Ceci est un appel à l’immobilisme, à l’isolement, à l’enfermement. Entends-moi et désespère. L’altération d’un système ne peut être rendue possible que par l’arrêt en cascade d’une multitude de sous-ensembles, déclenché par la synergie subite de nombreuses conditions requises. Le chaos et l’ordre, le chaos et l’ordre, le chaos et l’ordre. L’effondrement global n’est possible que si de nombreuses sous-ensembles interconnectés, nécessaires au bon fonctionnement des organes vitaux de l’ensemble, se mettent hors-service simultanément, de manière concertée. Entends-moi et désespère. C’est à ce prix seulement que l’équilibre basculera et que le système se mettra à genoux.

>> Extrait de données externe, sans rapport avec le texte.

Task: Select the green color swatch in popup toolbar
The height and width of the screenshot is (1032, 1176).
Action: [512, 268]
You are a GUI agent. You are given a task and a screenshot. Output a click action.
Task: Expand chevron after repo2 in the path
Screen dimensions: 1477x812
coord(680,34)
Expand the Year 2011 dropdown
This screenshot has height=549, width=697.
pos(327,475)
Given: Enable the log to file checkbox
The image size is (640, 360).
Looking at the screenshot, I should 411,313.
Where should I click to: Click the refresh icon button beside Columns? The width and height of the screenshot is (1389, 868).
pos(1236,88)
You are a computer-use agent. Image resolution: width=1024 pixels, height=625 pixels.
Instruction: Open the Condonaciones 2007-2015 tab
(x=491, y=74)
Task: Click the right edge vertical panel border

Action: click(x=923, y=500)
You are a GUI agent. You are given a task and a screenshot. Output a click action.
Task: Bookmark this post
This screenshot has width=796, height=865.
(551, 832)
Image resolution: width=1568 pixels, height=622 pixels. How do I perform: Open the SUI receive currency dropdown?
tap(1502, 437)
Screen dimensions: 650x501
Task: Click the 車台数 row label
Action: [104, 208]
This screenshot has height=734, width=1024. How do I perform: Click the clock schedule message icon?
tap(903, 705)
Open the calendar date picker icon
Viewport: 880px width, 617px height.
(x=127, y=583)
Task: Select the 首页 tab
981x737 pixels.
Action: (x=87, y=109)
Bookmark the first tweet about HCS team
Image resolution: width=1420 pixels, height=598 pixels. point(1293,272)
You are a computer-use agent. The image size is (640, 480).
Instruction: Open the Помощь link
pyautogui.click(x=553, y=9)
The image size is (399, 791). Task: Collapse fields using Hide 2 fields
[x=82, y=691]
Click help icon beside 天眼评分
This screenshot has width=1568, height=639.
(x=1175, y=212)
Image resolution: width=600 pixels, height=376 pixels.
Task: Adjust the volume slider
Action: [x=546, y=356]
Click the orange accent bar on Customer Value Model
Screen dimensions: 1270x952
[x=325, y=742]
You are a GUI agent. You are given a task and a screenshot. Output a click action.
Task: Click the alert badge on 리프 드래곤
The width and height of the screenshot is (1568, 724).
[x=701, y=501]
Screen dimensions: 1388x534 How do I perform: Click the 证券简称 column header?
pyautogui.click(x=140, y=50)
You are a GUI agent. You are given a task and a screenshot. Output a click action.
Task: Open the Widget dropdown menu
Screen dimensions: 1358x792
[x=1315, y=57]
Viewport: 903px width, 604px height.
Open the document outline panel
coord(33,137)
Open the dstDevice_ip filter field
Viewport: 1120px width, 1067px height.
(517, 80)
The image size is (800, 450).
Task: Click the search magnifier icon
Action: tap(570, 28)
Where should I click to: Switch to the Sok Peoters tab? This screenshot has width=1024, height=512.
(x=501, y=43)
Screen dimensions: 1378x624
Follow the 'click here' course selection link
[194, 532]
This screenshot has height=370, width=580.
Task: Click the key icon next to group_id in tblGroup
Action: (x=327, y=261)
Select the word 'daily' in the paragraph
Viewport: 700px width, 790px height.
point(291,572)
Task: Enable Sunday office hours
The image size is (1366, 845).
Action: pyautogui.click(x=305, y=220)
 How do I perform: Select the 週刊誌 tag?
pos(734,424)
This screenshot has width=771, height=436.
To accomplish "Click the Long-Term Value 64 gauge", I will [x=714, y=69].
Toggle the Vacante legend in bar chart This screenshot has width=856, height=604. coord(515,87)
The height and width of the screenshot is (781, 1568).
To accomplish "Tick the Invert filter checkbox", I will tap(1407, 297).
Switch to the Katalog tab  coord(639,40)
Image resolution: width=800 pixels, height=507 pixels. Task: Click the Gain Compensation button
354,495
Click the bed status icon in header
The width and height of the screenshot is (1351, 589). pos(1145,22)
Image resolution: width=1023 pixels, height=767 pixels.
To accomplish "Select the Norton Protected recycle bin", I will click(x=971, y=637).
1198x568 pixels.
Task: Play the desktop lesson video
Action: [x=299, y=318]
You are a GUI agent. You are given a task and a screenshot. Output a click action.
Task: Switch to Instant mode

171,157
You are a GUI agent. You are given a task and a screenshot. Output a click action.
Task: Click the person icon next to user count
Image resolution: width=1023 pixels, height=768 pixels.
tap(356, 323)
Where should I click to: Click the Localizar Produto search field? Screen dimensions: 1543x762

Mais les barricades tombent les unes après les autres.
Mais le système s’asphyxie, cellule après cellule.
Mais les coupe-circuits disjonctent en cascade.
Et la colère gronde. Entends-moi et désespère.

Au fond d’abîmes électrifiés d’une sublime noirceur, au creux de cercles pétrifiés d’immeubles sans sommet, au sein de ces masses animales désorientées dans la tempête, je manquai m’effondrer et choisir l’abandon d’une vie vide de sens. C’est alors que d’entre les décombres de ma vie emplie d’une indicible misère morale je vis les cieux s’ouvrir. Et je rongeai mon chapelet usé de pêcheur immémorial devant la grâce terrifiante.

Et le vent glacé qui s’engouffre en moi a un goût de sang.

Vides. Plus d’émotions, plus de larmes, plus de joies ou de colère, nous ne sommes plus que vide, et notre intérieur n’est plus empli que de cendre. Nous ne pouvons plus qu’attendre de tout notre être la dernière ligne droite, qui n’arrivera jamais.
Car rien n’a jamais de fin.
Nous ne pouvons plus que nous agenouiller, nous effondrer, tous, dans un repentir de circonstance et prier avec une ferveur non-feinte une entité dont nous savons pertinemment l’inexistence. Nous ne souhaitons plus l’aide de quiconque, hormis de ce vide primordial qui nous sert de conscience et de personnalité.